Re: Is this the sanctioned way to ascertain a table's existence?

From: Maxim Demenko <mdemenko_at_gmail.com>
Date: Sat, 17 Oct 2009 15:24:58 +0200
Message-ID: <4AD9C5AA.9060400_at_gmail.com>



Noons wrote:
> Ramon F Herrera wrote,on my timestamp of 17/10/2009 9:32 AM:
>> All my database accesses are done through Pro*C/C++.
>>
>> Sometimes my code needs to verify whether a table exists. Years ago, I
>> was about to post that particular  questions here. I then realized
>> that the following statements achieve the desired results:
>>
>> EXEC SQL SELECT COUNT(1) INTO :howMany FROM user_tables WHERE
>> table_name = :table_name;
>>
>> if (howMany == 1)
>>     doThis();
>> else
>>    doThat();
>>
>> Is that "the" proper way?

>
> It is most definitely not the proper way.
> If you want to check for table existence, you check its meta-data in the
> dictionary exists. You do not count the rows!
> Imagine what that would do to the performance of your application if all
> tables had billions of rows, for example.
> Select the table name from the view USER_TABLES or ALL_TABLES, depending
> on if the table is owned by the current logon or not, respectively. And
> it's either found or not found, period. There is a specific return code
> to check for that in Pro*C. It's also a lot faster than counting rows.

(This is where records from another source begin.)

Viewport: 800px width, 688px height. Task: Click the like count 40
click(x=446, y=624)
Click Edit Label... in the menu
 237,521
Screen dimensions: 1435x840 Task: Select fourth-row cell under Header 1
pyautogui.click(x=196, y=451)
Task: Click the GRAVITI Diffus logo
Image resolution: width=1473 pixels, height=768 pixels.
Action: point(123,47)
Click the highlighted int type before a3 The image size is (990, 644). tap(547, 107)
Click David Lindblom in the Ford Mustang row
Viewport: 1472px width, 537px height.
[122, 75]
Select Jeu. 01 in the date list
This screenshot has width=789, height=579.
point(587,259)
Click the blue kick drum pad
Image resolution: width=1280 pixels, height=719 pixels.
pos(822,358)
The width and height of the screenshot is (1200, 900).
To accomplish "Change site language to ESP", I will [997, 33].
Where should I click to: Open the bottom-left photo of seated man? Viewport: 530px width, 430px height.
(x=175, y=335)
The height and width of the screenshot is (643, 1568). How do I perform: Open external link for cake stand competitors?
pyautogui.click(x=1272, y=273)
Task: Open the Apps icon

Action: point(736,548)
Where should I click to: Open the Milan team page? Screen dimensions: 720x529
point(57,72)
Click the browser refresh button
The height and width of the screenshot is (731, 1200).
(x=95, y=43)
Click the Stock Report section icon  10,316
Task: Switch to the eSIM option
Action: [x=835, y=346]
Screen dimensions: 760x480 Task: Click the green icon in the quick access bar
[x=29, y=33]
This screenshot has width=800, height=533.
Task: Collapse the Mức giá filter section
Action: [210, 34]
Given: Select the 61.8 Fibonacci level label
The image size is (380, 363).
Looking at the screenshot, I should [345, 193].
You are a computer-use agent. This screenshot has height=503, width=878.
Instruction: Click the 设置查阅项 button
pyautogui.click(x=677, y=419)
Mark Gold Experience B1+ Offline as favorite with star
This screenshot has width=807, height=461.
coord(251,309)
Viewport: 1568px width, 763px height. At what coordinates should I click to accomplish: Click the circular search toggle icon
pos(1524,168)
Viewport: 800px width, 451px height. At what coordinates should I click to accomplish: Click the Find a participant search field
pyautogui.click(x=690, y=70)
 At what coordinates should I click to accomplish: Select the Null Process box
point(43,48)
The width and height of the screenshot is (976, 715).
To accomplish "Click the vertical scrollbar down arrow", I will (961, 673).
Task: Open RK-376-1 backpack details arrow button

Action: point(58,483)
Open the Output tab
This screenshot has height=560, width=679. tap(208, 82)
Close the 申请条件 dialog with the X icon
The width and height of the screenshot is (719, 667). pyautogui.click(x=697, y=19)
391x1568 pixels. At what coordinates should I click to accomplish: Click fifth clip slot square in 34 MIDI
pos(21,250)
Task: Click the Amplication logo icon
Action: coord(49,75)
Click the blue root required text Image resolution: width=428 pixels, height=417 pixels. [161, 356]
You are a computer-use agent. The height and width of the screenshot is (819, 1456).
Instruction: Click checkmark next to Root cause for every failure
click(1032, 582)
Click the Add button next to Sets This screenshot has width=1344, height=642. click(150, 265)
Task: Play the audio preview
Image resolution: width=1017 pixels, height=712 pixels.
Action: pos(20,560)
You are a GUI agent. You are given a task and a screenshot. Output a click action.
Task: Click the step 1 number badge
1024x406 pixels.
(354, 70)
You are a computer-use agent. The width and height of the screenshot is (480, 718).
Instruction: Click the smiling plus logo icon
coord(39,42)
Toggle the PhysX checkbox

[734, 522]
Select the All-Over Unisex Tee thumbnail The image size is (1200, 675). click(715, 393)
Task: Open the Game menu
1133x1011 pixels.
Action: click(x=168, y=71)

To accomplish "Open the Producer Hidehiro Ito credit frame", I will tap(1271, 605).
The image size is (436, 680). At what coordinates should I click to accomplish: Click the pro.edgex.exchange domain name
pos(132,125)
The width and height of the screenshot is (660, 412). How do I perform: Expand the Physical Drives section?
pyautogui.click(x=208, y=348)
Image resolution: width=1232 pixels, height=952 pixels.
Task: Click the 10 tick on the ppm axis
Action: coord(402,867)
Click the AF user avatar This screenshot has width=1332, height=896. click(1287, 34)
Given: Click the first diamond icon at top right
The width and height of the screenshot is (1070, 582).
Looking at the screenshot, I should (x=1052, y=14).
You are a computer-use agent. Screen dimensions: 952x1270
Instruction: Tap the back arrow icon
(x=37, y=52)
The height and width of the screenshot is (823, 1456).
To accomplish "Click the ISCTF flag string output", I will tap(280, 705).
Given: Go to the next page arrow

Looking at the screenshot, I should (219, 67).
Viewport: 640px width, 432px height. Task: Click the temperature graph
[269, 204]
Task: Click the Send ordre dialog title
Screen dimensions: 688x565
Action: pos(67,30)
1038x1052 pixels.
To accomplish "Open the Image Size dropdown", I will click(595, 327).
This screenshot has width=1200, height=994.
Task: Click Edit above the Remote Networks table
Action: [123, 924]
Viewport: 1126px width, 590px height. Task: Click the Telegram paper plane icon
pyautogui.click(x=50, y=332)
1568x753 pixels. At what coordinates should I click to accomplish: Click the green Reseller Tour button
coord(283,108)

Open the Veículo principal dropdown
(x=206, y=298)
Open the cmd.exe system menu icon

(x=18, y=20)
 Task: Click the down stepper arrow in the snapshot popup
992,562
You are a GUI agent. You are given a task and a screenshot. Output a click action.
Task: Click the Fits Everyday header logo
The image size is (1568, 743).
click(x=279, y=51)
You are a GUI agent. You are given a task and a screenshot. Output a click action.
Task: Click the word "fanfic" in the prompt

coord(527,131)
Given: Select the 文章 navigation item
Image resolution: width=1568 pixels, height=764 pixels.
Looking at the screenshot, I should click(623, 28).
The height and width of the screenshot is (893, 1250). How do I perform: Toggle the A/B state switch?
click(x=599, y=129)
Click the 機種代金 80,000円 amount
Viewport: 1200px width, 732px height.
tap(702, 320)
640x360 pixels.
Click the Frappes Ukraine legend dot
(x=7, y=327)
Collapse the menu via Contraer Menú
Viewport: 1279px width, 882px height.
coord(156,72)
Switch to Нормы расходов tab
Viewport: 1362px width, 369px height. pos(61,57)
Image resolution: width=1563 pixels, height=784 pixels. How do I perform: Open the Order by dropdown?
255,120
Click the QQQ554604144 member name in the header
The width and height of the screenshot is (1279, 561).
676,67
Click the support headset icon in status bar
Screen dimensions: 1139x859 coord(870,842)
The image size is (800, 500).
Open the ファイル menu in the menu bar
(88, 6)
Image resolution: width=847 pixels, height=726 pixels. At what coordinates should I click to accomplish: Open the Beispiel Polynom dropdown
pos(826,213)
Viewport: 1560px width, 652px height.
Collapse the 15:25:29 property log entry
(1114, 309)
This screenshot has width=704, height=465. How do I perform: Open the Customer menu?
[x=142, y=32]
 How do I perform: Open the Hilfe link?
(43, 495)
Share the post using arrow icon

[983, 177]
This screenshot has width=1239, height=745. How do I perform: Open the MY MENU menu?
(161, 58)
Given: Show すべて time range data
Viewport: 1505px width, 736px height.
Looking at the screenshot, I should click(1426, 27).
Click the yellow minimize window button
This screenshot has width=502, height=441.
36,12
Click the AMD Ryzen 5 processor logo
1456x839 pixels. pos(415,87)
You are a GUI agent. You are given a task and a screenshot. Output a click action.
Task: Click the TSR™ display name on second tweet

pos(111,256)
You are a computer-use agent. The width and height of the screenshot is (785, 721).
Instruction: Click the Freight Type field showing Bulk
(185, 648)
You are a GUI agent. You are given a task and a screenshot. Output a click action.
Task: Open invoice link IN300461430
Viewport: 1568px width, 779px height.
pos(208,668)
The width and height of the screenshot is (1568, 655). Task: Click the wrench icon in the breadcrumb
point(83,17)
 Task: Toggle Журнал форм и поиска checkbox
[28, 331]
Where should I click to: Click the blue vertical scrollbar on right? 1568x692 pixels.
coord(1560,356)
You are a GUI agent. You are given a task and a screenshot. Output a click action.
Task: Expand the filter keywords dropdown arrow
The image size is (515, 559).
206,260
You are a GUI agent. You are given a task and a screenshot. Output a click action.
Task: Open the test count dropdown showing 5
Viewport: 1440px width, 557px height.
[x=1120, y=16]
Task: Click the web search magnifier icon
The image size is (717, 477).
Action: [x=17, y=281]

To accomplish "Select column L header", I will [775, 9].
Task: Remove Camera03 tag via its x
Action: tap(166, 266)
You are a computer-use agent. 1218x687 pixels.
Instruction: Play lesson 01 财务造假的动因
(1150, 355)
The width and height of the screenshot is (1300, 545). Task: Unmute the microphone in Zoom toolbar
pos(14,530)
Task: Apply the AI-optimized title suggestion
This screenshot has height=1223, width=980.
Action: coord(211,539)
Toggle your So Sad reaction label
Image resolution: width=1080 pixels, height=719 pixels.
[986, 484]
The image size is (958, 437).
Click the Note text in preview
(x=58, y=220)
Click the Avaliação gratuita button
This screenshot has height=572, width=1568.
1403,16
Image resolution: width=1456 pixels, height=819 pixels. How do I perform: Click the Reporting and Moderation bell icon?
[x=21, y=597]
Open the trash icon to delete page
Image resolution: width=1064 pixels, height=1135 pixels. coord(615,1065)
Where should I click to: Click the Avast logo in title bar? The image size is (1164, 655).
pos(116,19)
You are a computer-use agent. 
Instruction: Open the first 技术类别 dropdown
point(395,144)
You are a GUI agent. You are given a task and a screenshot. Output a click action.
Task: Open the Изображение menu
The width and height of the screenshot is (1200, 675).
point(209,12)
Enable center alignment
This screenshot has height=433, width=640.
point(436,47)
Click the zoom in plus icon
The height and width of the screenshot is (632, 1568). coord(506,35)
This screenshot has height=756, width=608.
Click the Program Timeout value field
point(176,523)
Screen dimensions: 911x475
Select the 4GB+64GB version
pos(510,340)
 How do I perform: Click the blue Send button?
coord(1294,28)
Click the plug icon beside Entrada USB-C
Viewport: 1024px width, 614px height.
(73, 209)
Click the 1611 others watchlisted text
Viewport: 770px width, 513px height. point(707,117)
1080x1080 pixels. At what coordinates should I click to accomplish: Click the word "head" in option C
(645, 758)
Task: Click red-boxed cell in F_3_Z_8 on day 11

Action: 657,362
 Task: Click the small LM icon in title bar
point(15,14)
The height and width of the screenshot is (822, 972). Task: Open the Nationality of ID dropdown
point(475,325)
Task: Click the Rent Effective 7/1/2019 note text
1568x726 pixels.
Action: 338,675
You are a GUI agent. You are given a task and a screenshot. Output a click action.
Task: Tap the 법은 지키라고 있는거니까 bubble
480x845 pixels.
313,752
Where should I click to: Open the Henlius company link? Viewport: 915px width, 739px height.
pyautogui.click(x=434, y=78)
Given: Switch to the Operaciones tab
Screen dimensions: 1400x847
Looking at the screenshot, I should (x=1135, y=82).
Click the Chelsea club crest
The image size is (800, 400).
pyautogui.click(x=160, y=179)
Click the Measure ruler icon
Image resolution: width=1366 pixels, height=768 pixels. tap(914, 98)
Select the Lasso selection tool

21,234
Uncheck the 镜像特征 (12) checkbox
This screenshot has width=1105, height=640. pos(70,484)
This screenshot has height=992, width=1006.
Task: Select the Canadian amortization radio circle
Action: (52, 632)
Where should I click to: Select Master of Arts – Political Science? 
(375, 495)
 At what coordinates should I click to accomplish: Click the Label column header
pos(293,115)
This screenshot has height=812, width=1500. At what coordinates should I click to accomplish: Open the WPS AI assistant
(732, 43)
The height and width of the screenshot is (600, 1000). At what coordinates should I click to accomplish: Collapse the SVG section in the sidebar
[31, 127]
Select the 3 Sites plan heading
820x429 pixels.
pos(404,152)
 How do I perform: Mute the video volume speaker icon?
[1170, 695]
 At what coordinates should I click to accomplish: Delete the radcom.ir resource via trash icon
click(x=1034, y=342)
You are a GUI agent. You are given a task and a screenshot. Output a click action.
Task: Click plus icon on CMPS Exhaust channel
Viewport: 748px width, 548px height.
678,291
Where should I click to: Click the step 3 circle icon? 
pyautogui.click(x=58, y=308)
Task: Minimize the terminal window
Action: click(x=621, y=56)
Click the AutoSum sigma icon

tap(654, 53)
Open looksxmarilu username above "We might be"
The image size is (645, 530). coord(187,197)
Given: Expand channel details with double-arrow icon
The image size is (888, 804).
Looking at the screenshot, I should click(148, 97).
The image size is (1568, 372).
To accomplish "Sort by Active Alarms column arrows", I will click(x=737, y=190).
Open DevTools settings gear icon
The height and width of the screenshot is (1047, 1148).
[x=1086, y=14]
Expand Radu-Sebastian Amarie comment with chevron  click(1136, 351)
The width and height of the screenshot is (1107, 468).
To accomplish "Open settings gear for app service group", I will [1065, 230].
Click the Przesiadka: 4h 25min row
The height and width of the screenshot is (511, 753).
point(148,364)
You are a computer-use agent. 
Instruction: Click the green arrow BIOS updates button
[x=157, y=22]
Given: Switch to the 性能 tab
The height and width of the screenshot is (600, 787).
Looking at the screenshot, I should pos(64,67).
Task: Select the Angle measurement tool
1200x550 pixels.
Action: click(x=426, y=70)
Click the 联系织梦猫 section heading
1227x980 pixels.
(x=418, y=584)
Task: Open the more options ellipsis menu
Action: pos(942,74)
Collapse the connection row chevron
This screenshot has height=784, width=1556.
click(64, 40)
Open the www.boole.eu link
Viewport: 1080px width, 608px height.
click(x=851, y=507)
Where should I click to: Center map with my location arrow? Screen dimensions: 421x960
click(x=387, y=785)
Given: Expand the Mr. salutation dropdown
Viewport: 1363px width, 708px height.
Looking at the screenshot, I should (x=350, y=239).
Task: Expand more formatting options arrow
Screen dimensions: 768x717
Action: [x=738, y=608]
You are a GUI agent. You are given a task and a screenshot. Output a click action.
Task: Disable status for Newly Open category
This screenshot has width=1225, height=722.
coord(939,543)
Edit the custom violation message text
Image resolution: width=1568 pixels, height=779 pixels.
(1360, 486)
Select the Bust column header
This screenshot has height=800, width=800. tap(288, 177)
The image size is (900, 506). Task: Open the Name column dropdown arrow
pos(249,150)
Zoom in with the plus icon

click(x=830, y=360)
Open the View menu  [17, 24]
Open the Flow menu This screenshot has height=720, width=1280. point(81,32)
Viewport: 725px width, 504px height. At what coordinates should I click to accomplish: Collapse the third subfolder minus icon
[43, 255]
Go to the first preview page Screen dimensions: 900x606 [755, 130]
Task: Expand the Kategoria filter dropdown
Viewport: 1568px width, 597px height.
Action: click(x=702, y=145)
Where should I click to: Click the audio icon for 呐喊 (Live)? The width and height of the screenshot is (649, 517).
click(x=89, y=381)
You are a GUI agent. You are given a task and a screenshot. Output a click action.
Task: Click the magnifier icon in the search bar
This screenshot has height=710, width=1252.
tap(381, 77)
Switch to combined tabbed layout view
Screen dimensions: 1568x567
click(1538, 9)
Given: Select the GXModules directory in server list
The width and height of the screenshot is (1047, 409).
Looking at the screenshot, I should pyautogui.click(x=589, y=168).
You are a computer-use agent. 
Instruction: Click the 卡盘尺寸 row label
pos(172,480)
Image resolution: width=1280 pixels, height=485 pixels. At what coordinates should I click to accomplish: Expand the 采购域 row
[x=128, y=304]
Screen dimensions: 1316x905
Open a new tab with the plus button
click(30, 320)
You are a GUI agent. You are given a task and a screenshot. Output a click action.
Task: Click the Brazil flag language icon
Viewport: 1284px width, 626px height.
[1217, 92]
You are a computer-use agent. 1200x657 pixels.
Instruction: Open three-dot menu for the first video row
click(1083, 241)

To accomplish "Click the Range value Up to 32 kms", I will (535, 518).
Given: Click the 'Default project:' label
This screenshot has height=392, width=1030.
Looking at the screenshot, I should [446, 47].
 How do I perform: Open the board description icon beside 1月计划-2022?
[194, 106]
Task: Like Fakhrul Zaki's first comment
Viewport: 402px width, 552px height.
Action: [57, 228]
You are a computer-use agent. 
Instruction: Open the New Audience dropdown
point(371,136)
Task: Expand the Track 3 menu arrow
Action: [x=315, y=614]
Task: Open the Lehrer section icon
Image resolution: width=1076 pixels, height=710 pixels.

I got the impression, he *is* checking metadata (more precise - user_tables).

_at_OP
i would probably not verify at all whether the table exists. Look at the   demo examples ansidyn1.pc and ansidyn2.pc ($ORACLE_HOME/precomp/demo/proc) - your goal looks for me as typical use case for dynamic sql. Just parse
the statement, what you intend to execute with the table of interest (assuming , this table exists) and if the parse fail, do the else branch of your code. Imho, doing like that, you reduce the work for your engine to the minimum.